Content starts

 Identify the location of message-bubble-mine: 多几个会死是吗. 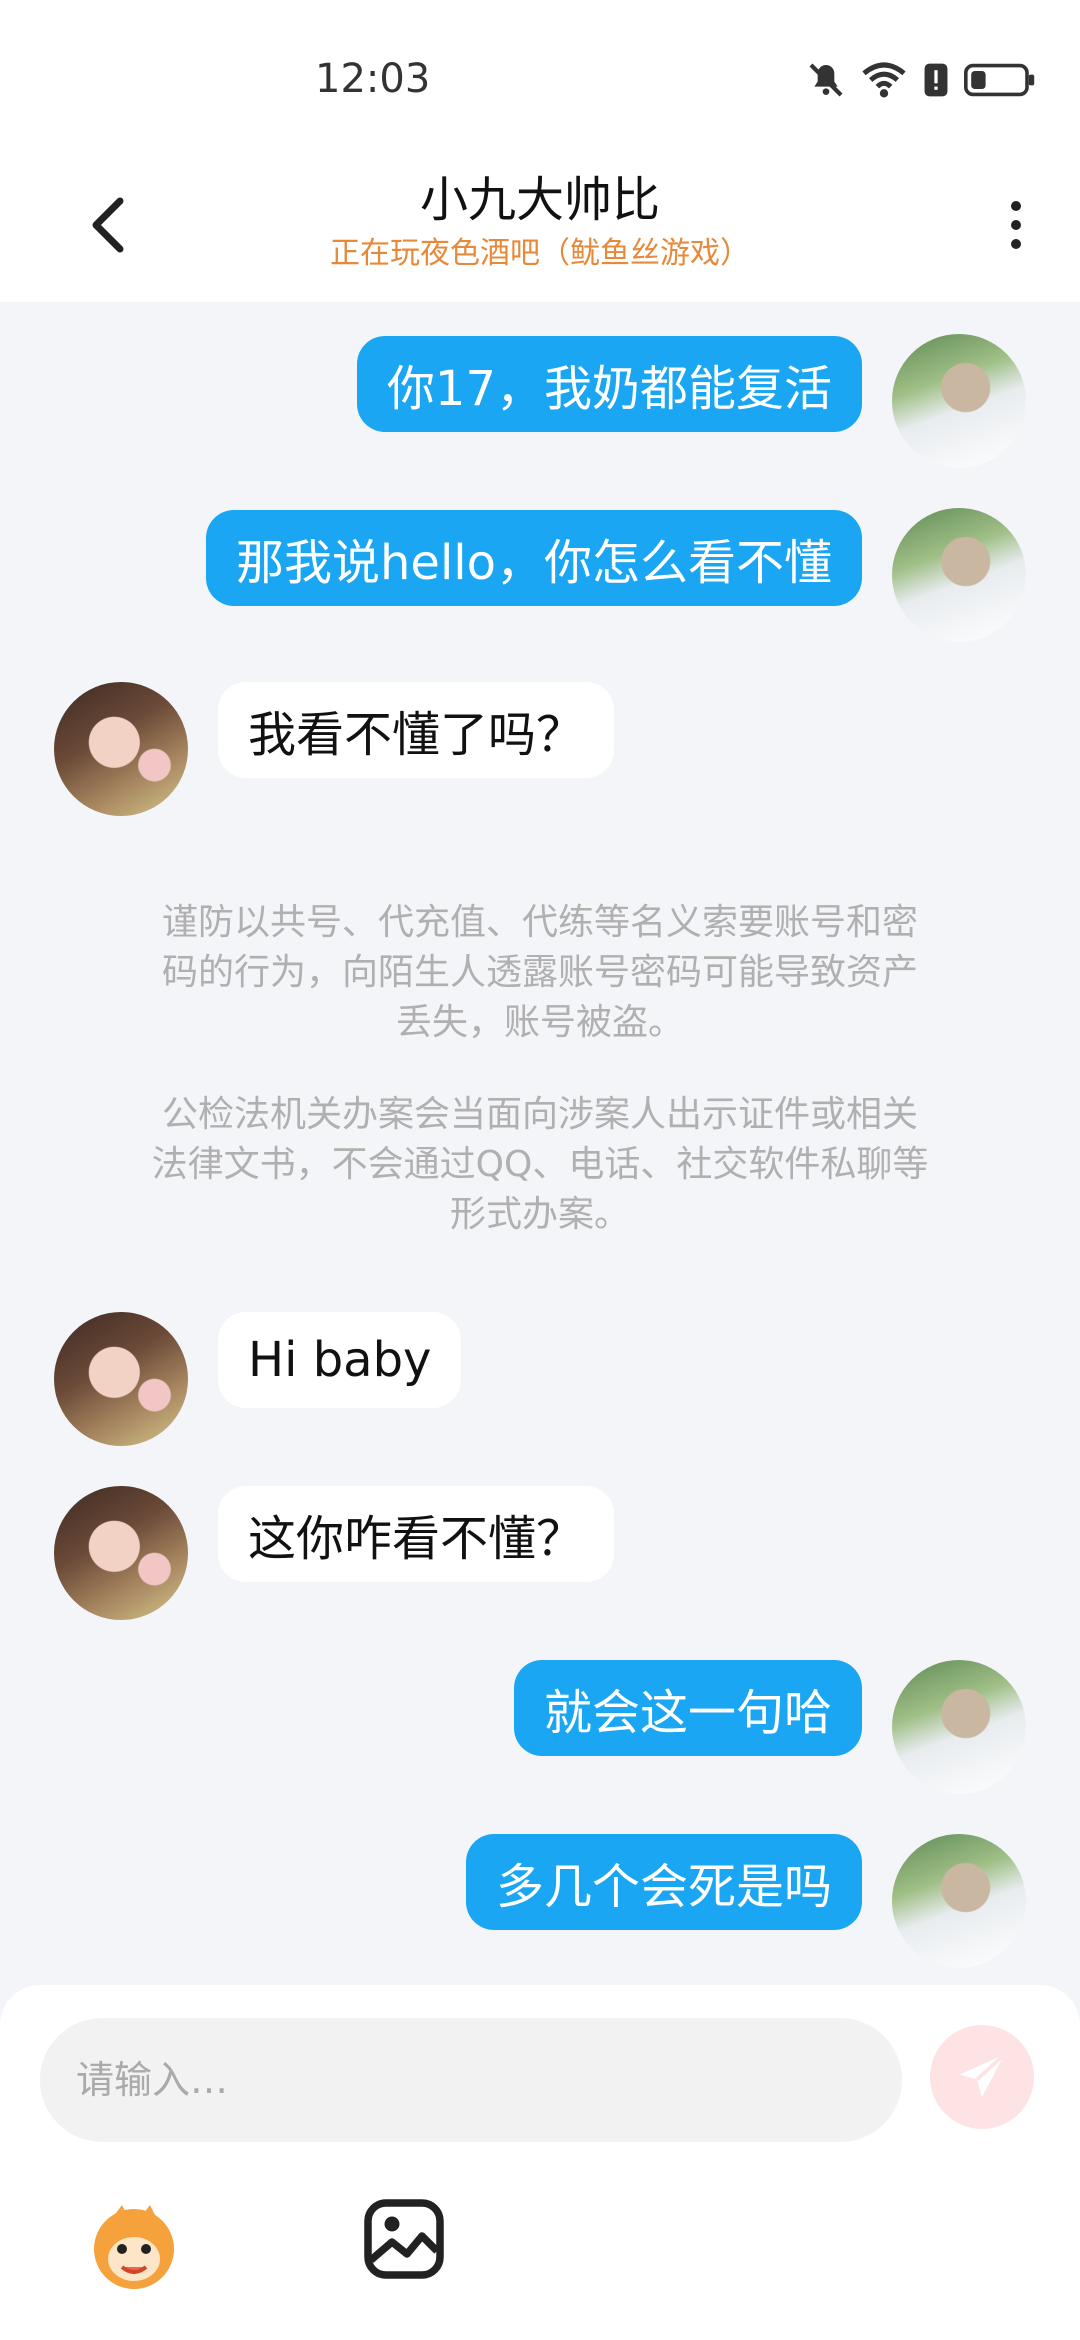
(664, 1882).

Content ends
Content starts

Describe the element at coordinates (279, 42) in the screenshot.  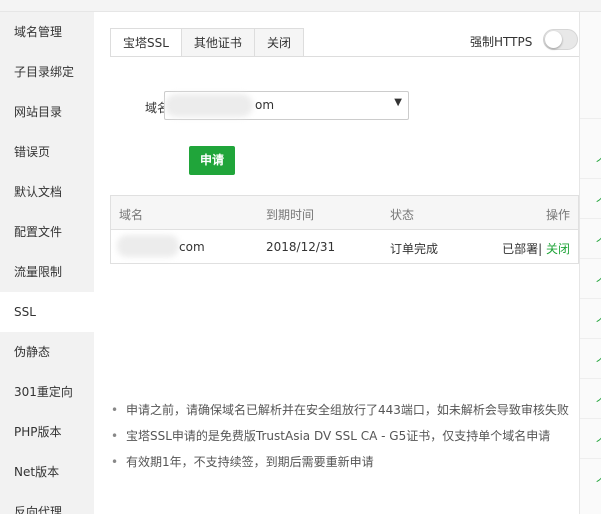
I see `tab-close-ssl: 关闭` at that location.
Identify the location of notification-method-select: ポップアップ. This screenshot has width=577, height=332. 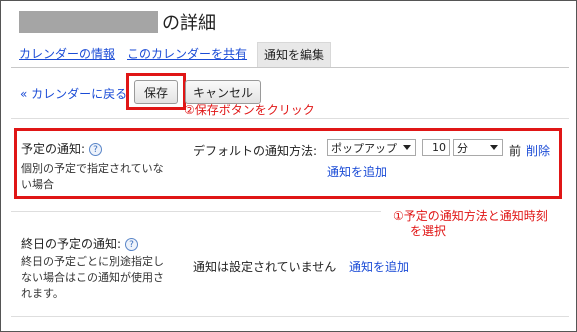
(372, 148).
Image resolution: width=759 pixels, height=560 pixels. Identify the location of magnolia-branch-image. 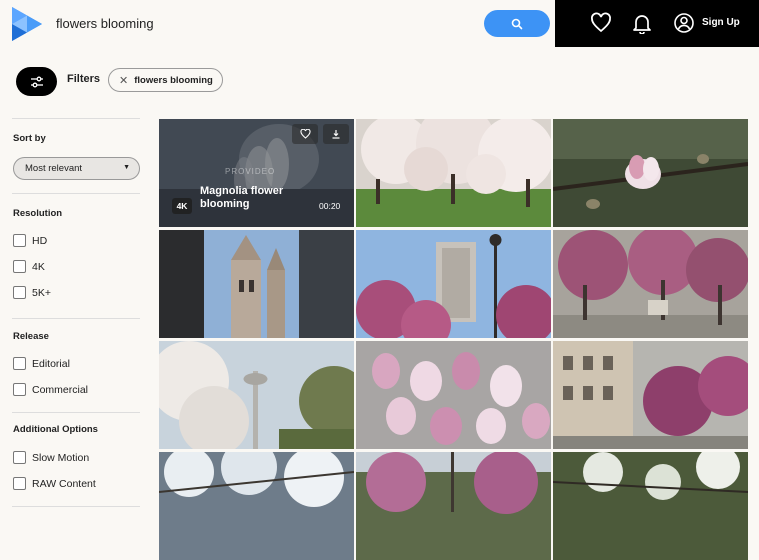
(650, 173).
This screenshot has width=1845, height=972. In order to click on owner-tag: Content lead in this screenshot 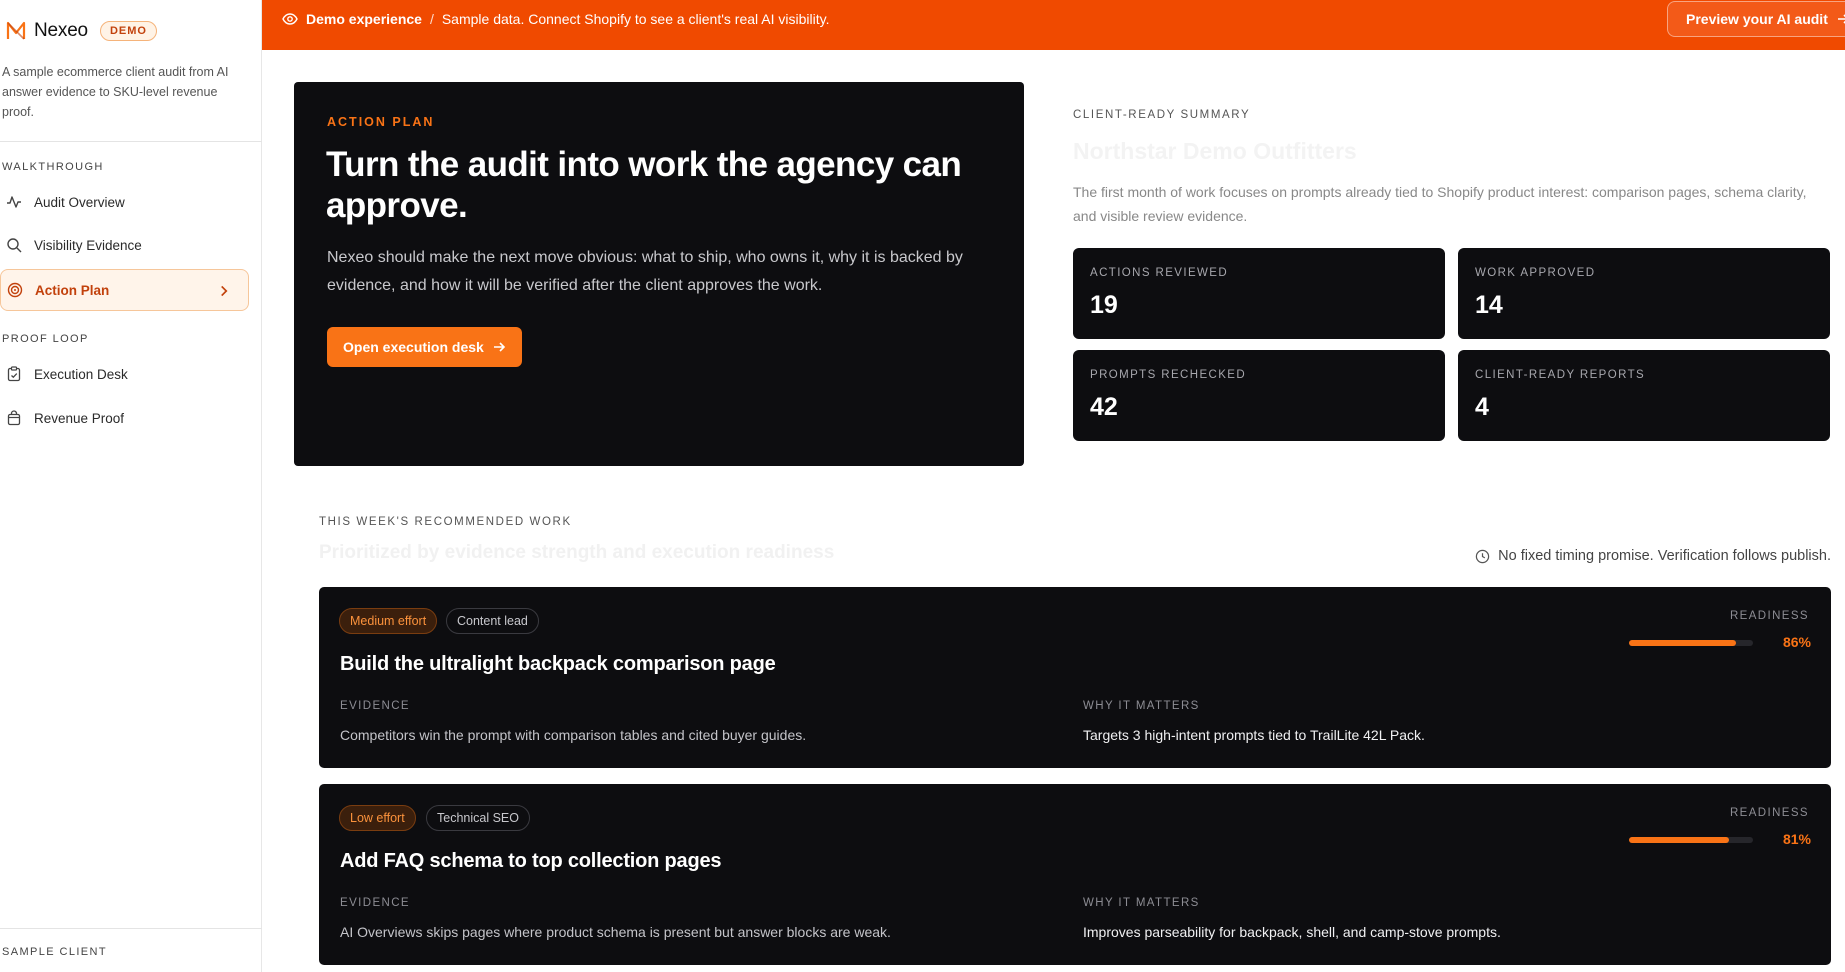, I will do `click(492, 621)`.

Content ends
Content starts

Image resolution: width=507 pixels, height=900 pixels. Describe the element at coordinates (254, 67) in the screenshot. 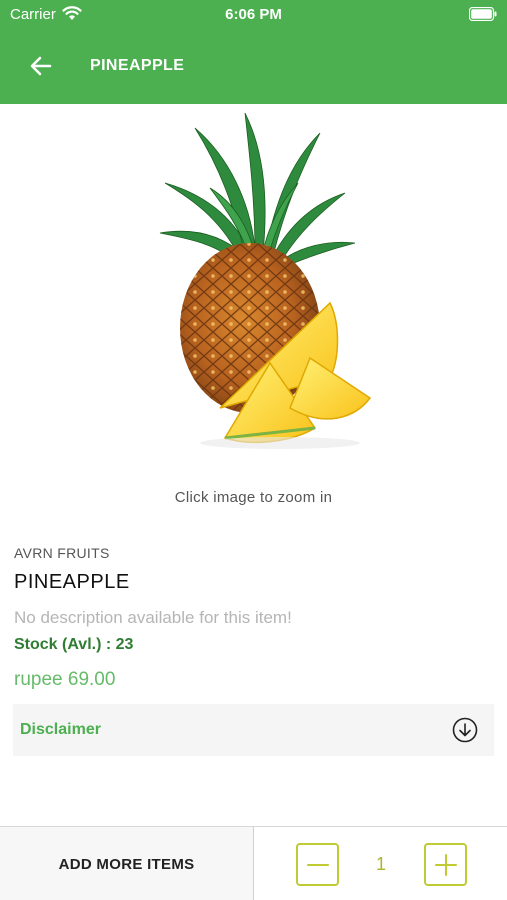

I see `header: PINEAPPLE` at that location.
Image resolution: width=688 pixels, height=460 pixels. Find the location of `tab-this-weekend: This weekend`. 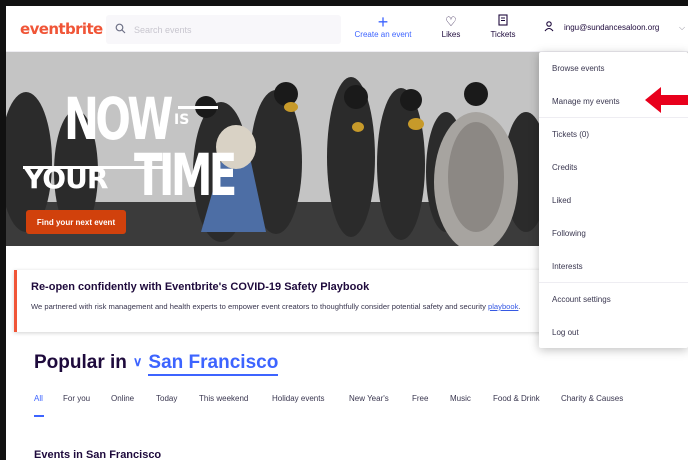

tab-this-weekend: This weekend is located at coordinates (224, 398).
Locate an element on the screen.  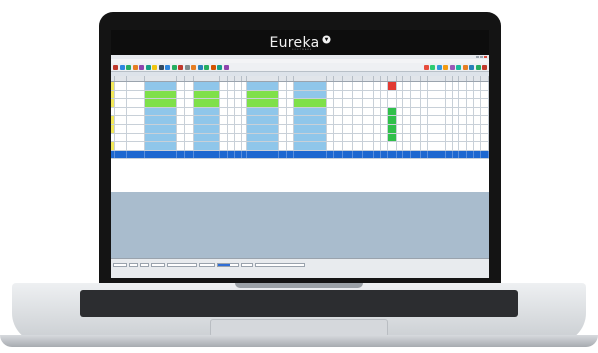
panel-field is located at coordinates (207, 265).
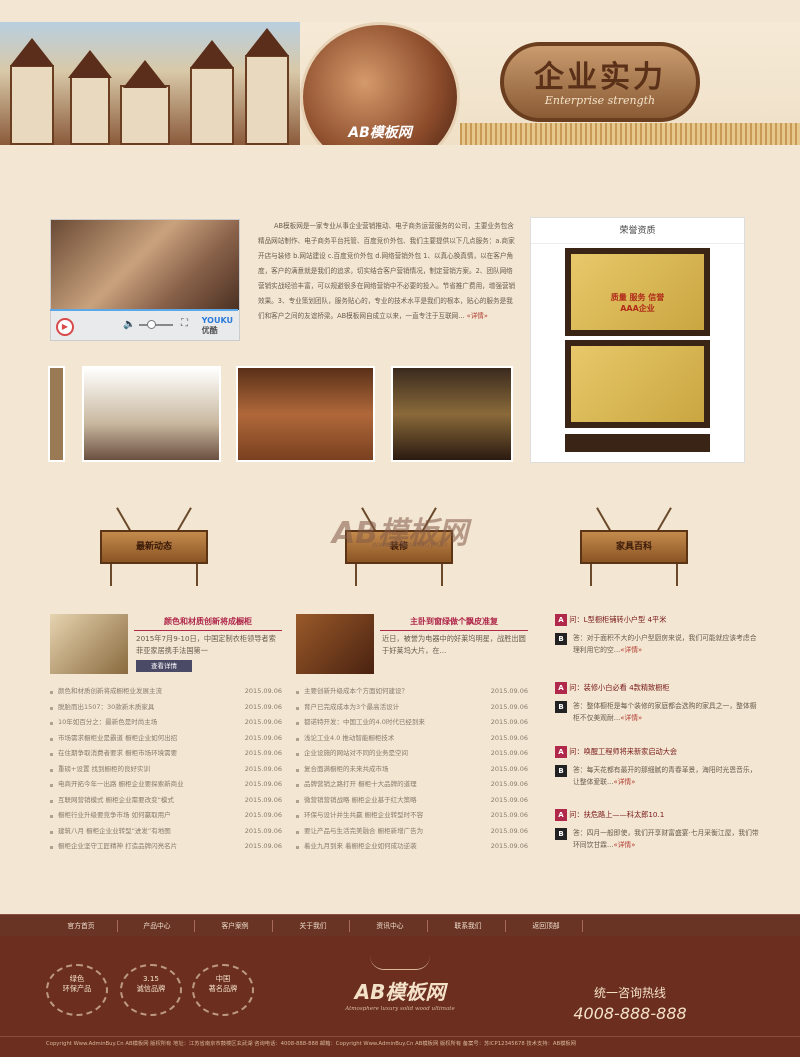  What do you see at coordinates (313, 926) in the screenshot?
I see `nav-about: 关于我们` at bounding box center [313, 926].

Content ends

Reproduce the stretch of records from the line containing "Identify the location of notification-method-select: ポップアップ." through the line containing "(650, 173).", substituting "Find" for "Identify" and leaving everything else unchanged. Omit the pictures from your output.

TASK SOLUTION:
Find the location of notification-method-select: ポップアップ. This screenshot has width=577, height=332. 
(372, 148).
Image resolution: width=759 pixels, height=560 pixels. Find the location of magnolia-branch-image. 
(650, 173).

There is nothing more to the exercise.